## Task objective
Where the line holding "1268x952 pixels." appears, start copying, and continue exactly through the last line of the listing, skipping pictures.
═══ Supplied records
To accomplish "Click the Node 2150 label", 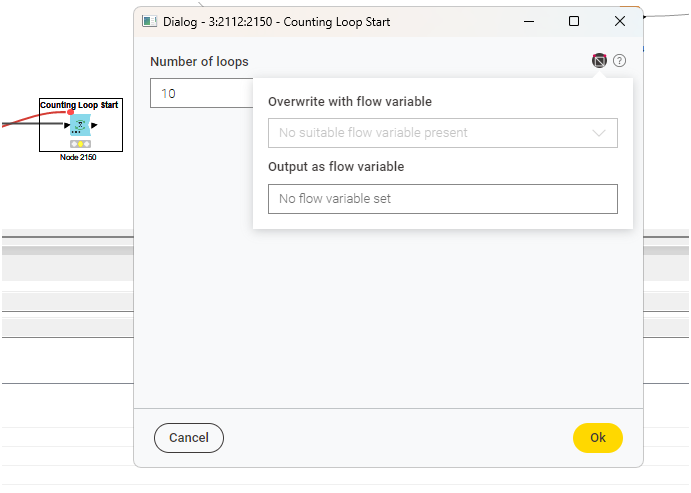I will click(x=80, y=158).
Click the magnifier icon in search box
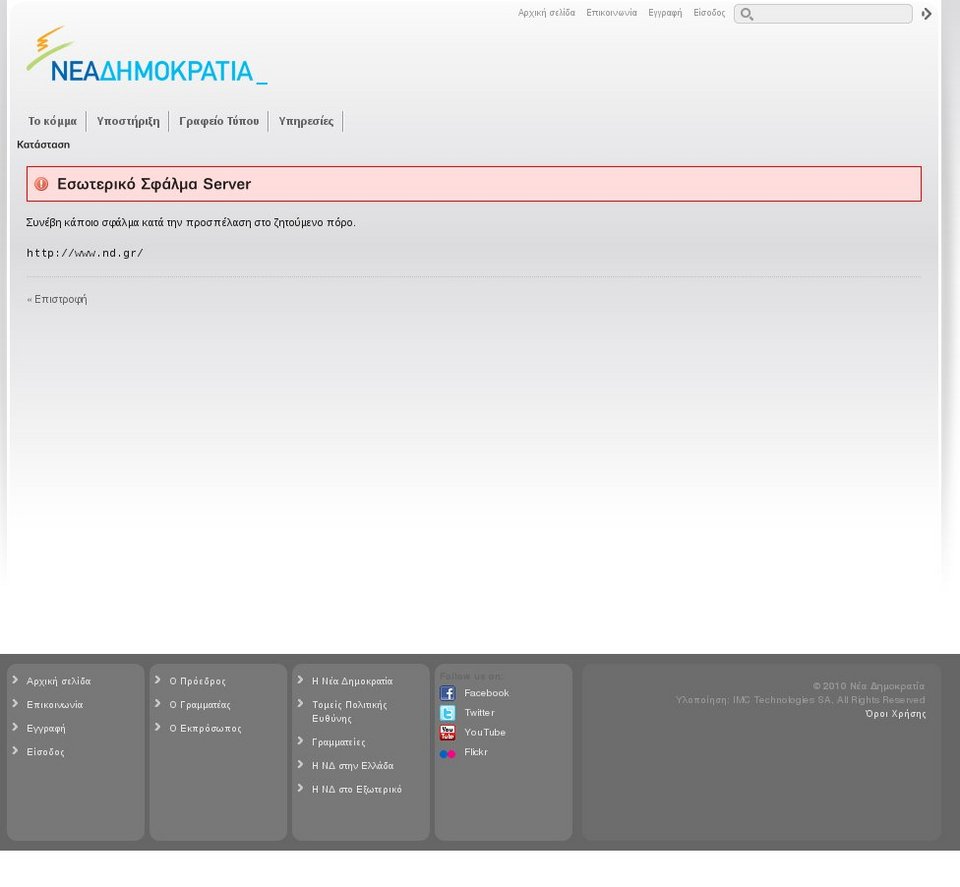Image resolution: width=960 pixels, height=887 pixels. [x=746, y=14]
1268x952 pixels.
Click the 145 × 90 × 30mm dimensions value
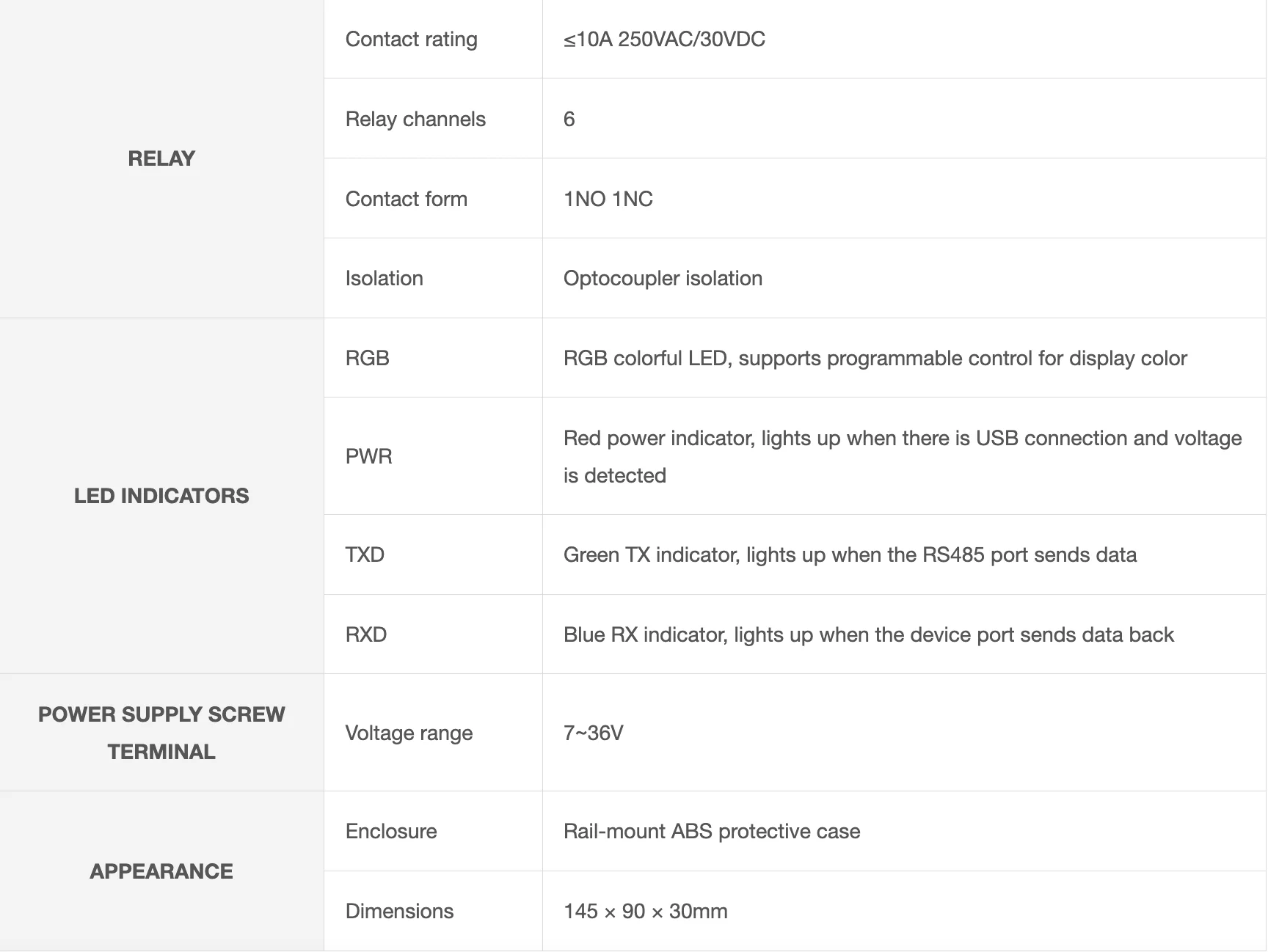pos(645,911)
══════
## Response below
1268x952 pixels.
Click the 145 × 90 × 30mm dimensions value
pos(645,911)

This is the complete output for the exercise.